Senate Commerce, Science and Transportation Chairman Roger Wicker is aiming to have a federal data privacy bill written and passed by Congress this year as technology companies, privacy advocates and civil rights groups press lawmakers to act decisively to avoid a patchwork of state legislation.
“It would be nice to have it on the president’s desk this year,” the Mississippi Republican told reporters Wednesday after leading a hearing on how Congress should approach a federal data privacy bill. Wicker said the bill that emerges from the discussions is likely to be a “good strong bill” that will garner bipartisan support and also avoid a 50-state grab bag of laws.
Lawmakers in both chambers of Congress held hearings this week on federal data privacy legislation. Tuesday’s hearing before the House Energy and Commerce Subcommittee on Consumer Protection and Commerce chaired by Illinois Democrat Rep. Jan Schakowsky, included witnesses who pressed for recognizing that African Americans and other minorities faced greater online discrimination than other Americans.

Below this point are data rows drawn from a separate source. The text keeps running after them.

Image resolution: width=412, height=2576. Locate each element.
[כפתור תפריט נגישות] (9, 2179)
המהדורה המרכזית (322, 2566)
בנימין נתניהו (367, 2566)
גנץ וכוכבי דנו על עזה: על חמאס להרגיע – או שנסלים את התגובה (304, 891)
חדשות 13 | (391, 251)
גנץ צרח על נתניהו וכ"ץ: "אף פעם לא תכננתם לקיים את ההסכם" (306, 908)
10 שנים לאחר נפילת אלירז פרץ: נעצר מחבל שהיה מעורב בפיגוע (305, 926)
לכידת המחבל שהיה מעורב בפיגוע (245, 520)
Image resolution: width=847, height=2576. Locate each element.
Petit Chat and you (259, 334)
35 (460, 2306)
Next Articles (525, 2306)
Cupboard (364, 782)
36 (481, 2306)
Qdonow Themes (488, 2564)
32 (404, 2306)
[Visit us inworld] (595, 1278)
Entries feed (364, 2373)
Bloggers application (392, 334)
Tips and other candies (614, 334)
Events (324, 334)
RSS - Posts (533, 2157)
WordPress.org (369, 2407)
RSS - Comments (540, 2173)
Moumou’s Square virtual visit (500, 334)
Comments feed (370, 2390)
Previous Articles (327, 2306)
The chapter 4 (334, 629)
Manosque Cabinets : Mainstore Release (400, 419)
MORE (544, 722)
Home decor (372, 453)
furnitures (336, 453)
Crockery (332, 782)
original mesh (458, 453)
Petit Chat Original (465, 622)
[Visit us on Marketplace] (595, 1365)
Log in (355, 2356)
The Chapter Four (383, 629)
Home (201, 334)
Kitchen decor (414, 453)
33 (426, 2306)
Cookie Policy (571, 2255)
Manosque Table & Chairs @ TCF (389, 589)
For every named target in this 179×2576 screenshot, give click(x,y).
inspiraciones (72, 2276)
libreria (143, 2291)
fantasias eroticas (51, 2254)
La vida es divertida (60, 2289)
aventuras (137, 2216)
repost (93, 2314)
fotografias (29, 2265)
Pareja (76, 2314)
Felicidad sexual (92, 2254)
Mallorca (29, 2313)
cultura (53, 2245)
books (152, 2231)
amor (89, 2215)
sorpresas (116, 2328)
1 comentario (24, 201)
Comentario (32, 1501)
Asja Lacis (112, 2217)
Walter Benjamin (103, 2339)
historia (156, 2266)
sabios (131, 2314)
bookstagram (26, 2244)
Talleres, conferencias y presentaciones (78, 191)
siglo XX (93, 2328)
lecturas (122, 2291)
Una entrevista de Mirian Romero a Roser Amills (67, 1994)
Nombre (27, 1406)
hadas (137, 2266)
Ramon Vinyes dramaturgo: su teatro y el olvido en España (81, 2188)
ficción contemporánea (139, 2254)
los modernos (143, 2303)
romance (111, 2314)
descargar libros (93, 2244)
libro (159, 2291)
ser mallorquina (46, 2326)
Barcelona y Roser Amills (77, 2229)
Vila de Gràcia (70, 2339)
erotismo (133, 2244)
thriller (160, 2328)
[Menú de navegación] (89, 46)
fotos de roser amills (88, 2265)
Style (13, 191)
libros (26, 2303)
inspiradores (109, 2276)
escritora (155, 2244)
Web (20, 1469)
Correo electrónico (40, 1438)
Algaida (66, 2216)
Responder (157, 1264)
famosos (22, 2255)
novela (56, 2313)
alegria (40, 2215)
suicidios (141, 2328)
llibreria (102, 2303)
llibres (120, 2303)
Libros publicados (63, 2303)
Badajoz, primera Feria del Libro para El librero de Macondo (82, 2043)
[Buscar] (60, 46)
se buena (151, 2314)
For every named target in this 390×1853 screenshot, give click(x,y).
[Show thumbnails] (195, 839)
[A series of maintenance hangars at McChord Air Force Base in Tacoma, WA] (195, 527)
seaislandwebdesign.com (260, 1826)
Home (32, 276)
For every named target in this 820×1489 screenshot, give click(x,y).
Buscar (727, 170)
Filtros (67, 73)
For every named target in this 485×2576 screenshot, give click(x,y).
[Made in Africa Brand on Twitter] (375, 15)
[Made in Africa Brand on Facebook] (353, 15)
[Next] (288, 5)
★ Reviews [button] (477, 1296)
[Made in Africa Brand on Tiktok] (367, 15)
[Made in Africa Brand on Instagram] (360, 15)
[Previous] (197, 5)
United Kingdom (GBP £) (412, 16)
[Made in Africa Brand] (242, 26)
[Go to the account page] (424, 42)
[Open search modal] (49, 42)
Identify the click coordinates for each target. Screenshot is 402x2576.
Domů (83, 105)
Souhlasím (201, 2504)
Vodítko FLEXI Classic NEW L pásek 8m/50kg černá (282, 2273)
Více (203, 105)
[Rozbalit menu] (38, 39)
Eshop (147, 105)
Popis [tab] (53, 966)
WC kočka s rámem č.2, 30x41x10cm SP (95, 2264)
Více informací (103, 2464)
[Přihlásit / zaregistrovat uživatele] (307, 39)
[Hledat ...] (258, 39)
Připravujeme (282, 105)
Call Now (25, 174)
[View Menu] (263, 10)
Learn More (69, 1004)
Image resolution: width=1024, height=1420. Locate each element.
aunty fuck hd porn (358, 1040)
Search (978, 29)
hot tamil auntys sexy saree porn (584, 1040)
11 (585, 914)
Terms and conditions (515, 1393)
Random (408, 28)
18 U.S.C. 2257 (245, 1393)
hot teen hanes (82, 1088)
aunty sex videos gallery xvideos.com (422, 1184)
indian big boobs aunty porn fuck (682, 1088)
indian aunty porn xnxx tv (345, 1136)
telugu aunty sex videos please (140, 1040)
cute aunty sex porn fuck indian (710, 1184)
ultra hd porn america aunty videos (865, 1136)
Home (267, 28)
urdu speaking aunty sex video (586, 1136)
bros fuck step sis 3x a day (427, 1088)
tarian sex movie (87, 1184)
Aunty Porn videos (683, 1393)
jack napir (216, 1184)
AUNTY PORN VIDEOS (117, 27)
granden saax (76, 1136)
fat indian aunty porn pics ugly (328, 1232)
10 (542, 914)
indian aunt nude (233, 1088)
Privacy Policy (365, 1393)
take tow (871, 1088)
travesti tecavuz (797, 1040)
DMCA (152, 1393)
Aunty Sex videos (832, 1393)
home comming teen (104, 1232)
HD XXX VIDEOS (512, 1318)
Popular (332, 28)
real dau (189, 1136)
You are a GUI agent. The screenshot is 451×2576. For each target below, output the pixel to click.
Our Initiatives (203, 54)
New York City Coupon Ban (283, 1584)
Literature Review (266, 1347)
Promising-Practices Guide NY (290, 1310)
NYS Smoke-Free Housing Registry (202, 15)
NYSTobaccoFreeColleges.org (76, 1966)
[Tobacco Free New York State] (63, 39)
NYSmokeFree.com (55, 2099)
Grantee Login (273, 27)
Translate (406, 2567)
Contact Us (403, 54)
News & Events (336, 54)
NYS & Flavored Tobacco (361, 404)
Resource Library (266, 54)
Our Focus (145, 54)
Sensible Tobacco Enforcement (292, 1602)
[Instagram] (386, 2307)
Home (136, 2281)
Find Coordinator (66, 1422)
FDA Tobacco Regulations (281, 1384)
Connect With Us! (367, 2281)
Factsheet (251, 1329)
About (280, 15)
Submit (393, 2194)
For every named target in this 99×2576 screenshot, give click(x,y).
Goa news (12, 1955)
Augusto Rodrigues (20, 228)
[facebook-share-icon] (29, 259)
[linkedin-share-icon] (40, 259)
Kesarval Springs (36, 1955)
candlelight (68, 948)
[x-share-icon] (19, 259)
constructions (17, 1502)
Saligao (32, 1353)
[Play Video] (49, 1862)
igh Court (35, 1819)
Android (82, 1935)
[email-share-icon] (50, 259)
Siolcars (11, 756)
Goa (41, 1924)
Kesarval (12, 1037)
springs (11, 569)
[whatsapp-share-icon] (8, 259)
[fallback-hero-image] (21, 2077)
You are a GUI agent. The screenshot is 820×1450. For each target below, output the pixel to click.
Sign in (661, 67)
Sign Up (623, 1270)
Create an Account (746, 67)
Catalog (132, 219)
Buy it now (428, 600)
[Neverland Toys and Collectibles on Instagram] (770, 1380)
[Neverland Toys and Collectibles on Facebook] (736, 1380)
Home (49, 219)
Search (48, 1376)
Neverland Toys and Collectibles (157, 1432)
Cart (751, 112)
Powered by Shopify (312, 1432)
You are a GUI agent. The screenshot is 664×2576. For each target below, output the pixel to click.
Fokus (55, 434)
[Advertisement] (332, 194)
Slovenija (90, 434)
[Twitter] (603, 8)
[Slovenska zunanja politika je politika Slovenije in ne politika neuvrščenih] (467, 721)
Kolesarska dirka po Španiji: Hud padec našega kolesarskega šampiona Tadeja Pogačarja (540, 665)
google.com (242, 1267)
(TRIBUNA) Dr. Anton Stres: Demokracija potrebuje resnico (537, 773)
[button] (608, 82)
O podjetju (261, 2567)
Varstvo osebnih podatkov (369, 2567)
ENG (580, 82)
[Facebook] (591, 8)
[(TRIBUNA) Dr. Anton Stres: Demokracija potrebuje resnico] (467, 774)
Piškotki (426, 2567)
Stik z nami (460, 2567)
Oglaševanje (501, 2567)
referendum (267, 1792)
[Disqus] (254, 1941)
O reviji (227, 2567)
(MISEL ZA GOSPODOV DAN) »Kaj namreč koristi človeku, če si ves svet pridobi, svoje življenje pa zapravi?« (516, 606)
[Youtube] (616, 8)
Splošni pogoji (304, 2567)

Watch: Six experts tell Senate committee what’s what on data privacy
The Senate hearing on Wednesday included a panel of experts drawn mostly from technology industry groups and academics, and the discussion centered on whether federal law should pre-empt state laws including the California Consumer Privacy Act, which is set to take effect January 2020.
“You don’t want a cacophony or a crazy quilt patchwork of 50 different state laws,” Jon Leibowitz, co-chairman of the 21st Century Privacy Coalition, an industry group that represents cable and phone companies, told the Senate Commerce panel. “It’ll make consumers numb to notifications” about companies’ data privacy policies.
Instead there should be “one strong, federal privacy regime,” Leibowitz, who served as chairman of the Federal Trade Commission during the Obama administration, said. “If you do that then I think the right approach is to preempt state laws and make sure everyone is protected, wherever you go you’re protected under the same rule.”
While four other panelists agreed with Leibowitz that a federal data privacy bill should pre-empt state laws, Woodrow Hartzog, a professor at Northeastern University, told the committee that having a 50-state patchwork of laws is not insurmountable for technology companies. Drafting a federal bill that would pre-empt or overrule state laws is not necessary, he said, and could even be “actively harmful.”
Washington Democratic Sen. Maria Cantwell, the top Democrat on the panel, said making sure that industry groups and privacy advocates and others come together first to agree on how to protect consumers’ data is more likely to yield a strong federal bill than trying to write legislation that is aimed at negating laws passed by California and other states.
Victoria Espinel, president and CEO of The Software Alliance, said a federal bill also ought to make a distinction between companies that control data and those that process data.
A bill that doesn’t draw a distinction between the two types of companies could undermine consumers’ privacy because controllers of data make decisions on how data is collected and have the primary responsibility for privacy, while processors don’t have all of a person’s information in their possession, Espinel said.
Lawmakers also probed panelists on how to draw a distinction between reasonable and unreasonable uses of consumers’ data.
Sen. Brian Schatz said legislation that simply calls for technology companies to be more transparent in their data collection and use would be insufficient.
As Internet of Things devices multiply there could be billions of sensors collecting small pieces of data, and asking consumers to provide consent for each device could lead to users making hundreds of decisions each day to share information, the Hawaii Democrat said.
Just as patients expect their doctors’ offices to safeguard personal information, consumers should expect technology companies to protect their information, Schatz said. Federal legislation should enshrine the principle that companies collecting personal information should not harm consumers, and the bill should allow agencies like the Federal Trade Commission to figure out whether a company’s action violated such a principle, Schatz said.